Abgeordnetenhaus:Fünf Lehren aus der Wahl in Berlin

Lesezeit: 6 Min.

  • Von wegen Multikulti-Metropole: Auch in Berlin erreicht die AfD zweistellige Ergebnisse.
  • Die CDU leidet wie überall unter der Flüchtlingspolitik, hat aber auch auf Landesebene einige Fehler gemacht.
  • In Berlin könnte nun bald die erste rot-rot-grüne Koalition unter Führung der SPD regieren.

Blitzanalyse von Hannah Beitzer und Thorsten Denkler, Berlin

Gespaltenes Berlin

Wie weit weg ist doch Mecklenburg-Vorpommern. Oder Sachsen-Anhalt. Die beiden Bundesländer, in denen die AfD zuletzt über die 20 Prozent kam, haben mit der coolen Metropole Berlin erst einmal wenig zu tun. Doch nun zeigt sich: Auch in Berlin kann die AfD mit einem zweistelligen Ergebnis rechnen. Mit 13,5 Prozent der Stimmen schafft die Partei jüngsten Hochrechnungen zufolge den Einzug ins Abgeordnetenhaus.

Das ist weit mehr als in den anderen Stadtstaaten Hamburg und Bremen, wo sie jeweils nur knapp über fünf Prozent lag. Und zeigt: Das gern gezeichnete Bild vom weltoffenen, urbanen, toleranten und lässigen Multikulti-Berlin bildet nur einen Teil der Realität ab.

Der andere, wenn auch kleinere Teil findet zum Beispiel in den Hochhaussiedlungen am Rande Berlins statt, besonders im Osten. Dort berichteten Wahlkämpfer anderer Parteien vor der Wahl von ganzen Häuserkomplexen, beispielsweise im Plattenbau-Bezirk Marzahn-Hellersdorf, die Ombudsmänner an die Haustür schickten: Wir wählen alle einheitlich. Nämlich die AfD. Mit Grauen sprechen die Leute in Marzahn über die Zustände in Neukölln oder Kreuzberg. Für sie sind das Viertel voller Drogenkriminalität und Ausländergewalt, in denen die Islamisierung des Abendlandes längst vollzogen ist.
----
→ **ZU ERLEDIGENDE AUFGABEN**:
A. Wie lautet der Satz „Mit 13,5 Prozent der Stimmen schafft die Partei jüngsten Hochrechnungen zufolge den Einzug ins Abgeordnetenhaus.“ aus dem Auszug zur Berlin-Wahl auf Englisch?
B. Welcher Bezirk wird im Auszug zur Berlin-Wahl als Plattenbau-Bezirk genannt?
C. Schreib aus dem Auszug zur Berlin-Wahl den Abschnitt ab, der mit „Abgeordnetenhaus:Fünf Lehren aus“ beginnt und bis „AfD zweistellige Ergebnisse.“ weitergeht.

→ **VERFÜGBARES MATERIAL**:
----
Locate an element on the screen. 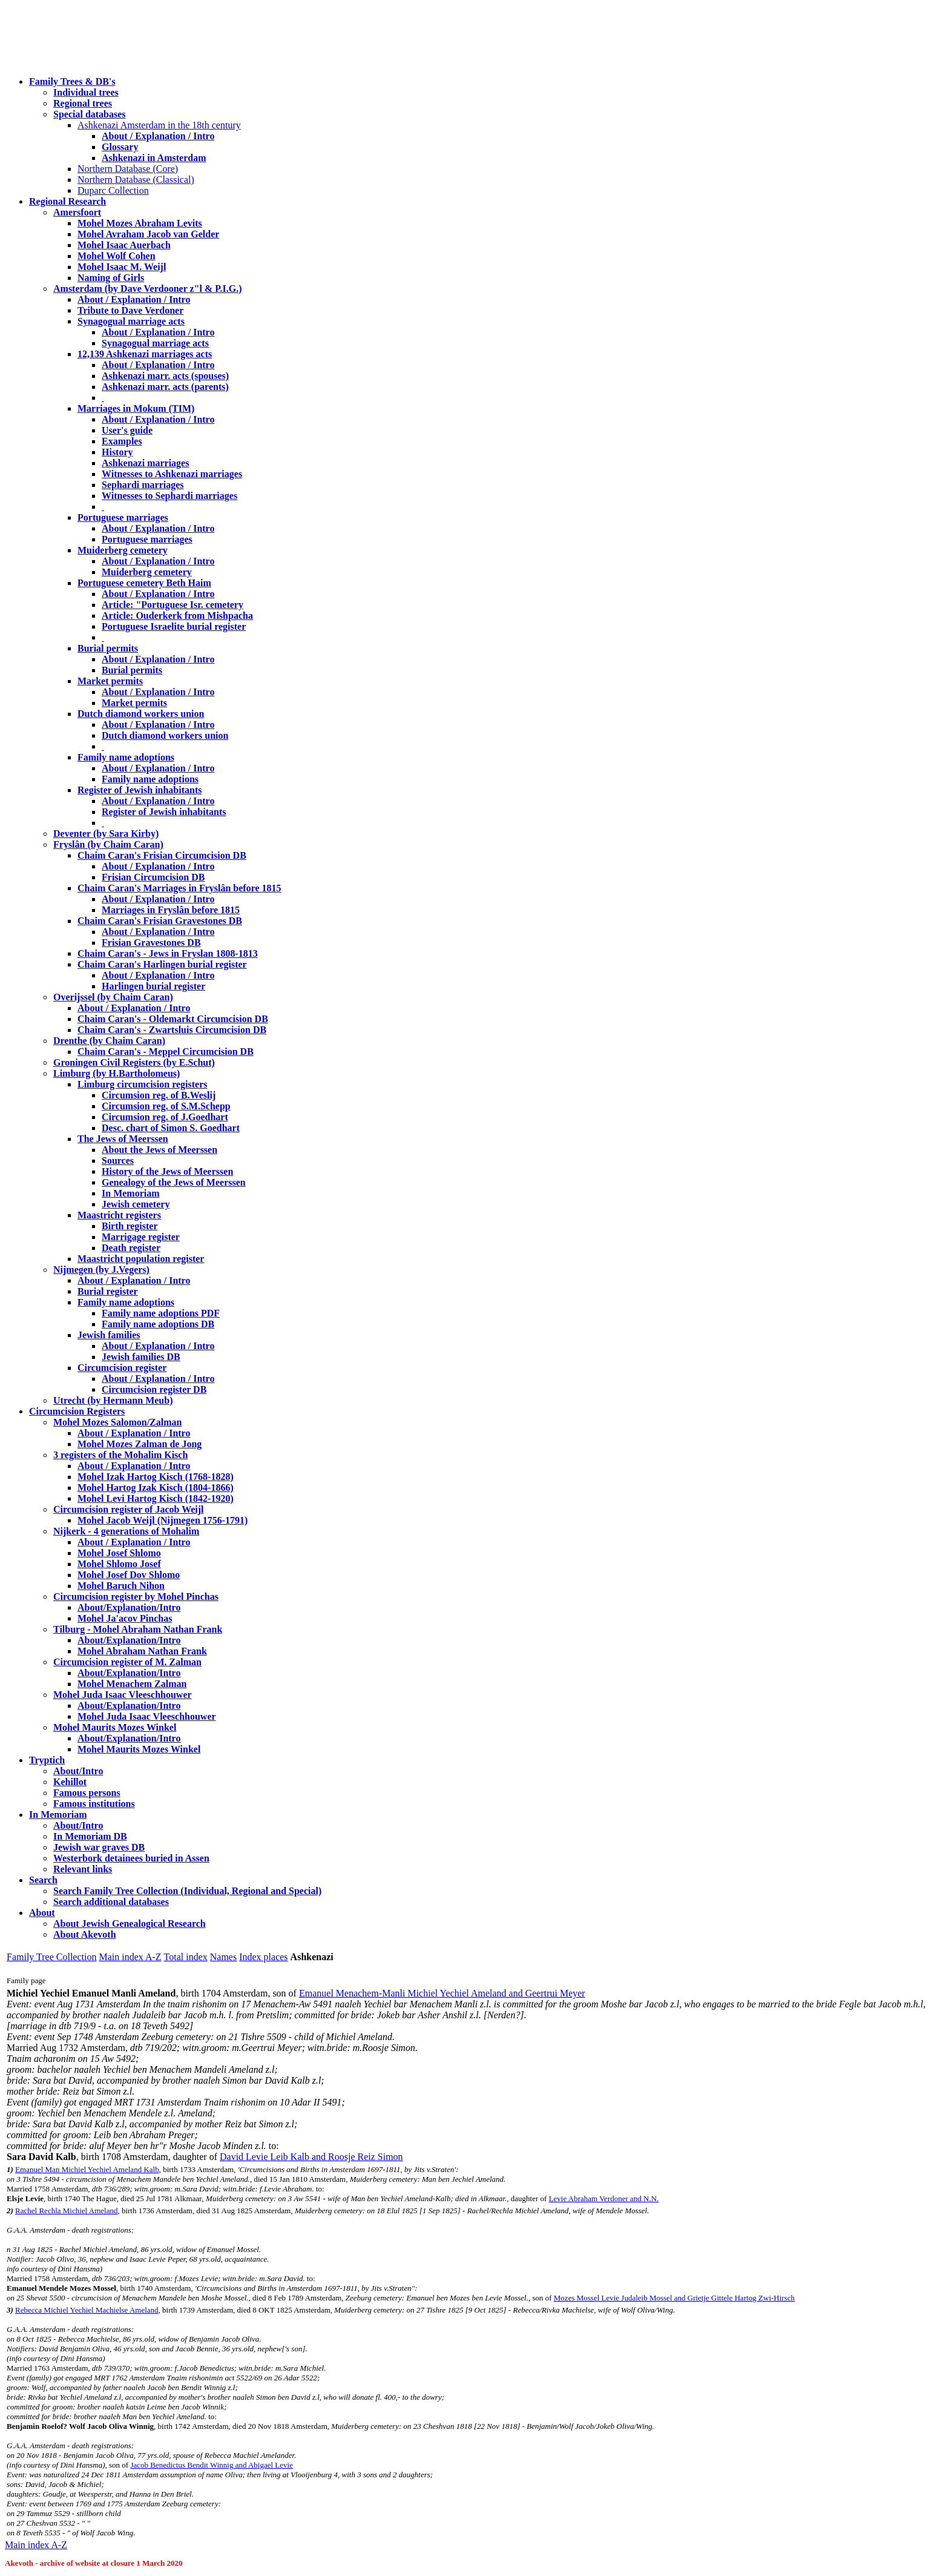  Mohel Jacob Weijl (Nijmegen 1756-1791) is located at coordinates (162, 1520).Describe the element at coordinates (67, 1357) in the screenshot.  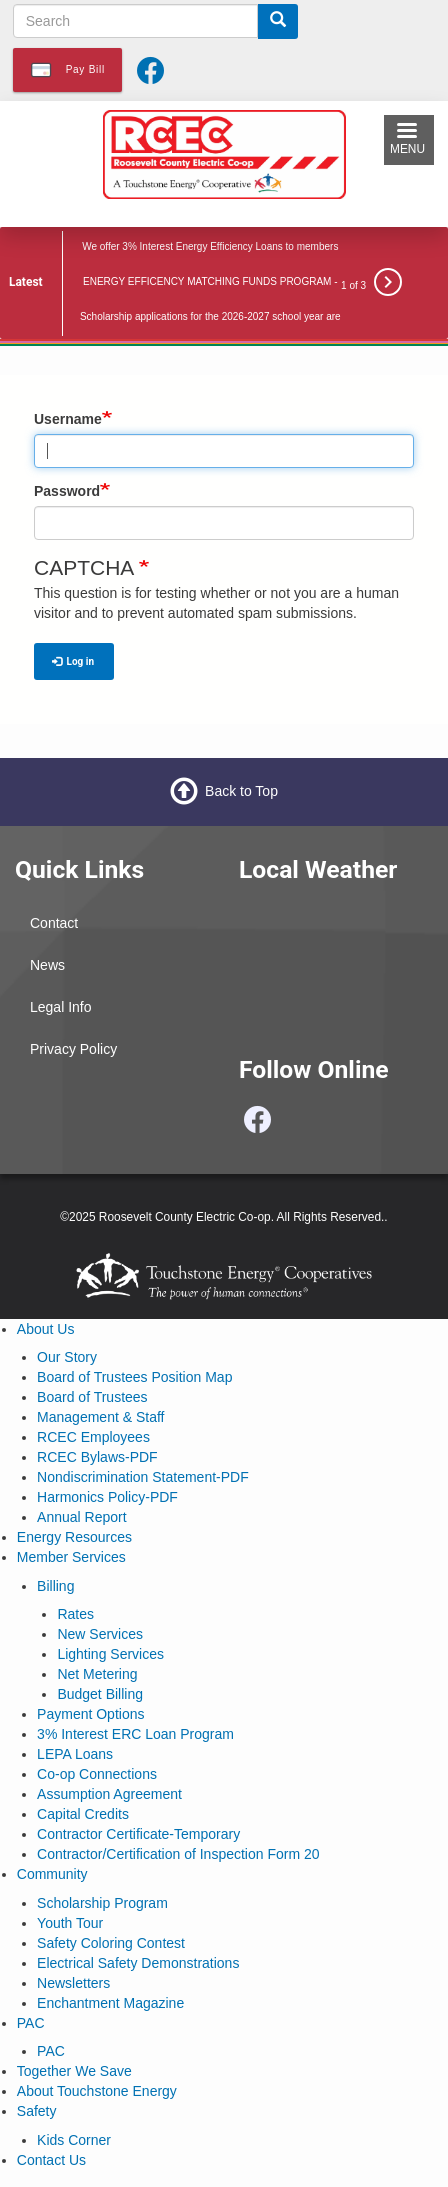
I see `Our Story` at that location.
----
→ **DIE ANTWORTEN**:
A. With 13.5 percent of the vote, the party is entering the House of Representatives, according to the latest projections.

B. Marzahn-Hellersdorf

C.
Abgeordnetenhaus:Fünf Lehren aus der Wahl in Berlin

Lesezeit: 6 Min.

  • Von wegen Multikulti-Metropole: Auch in Berlin erreicht die AfD zweistellige Ergebnisse.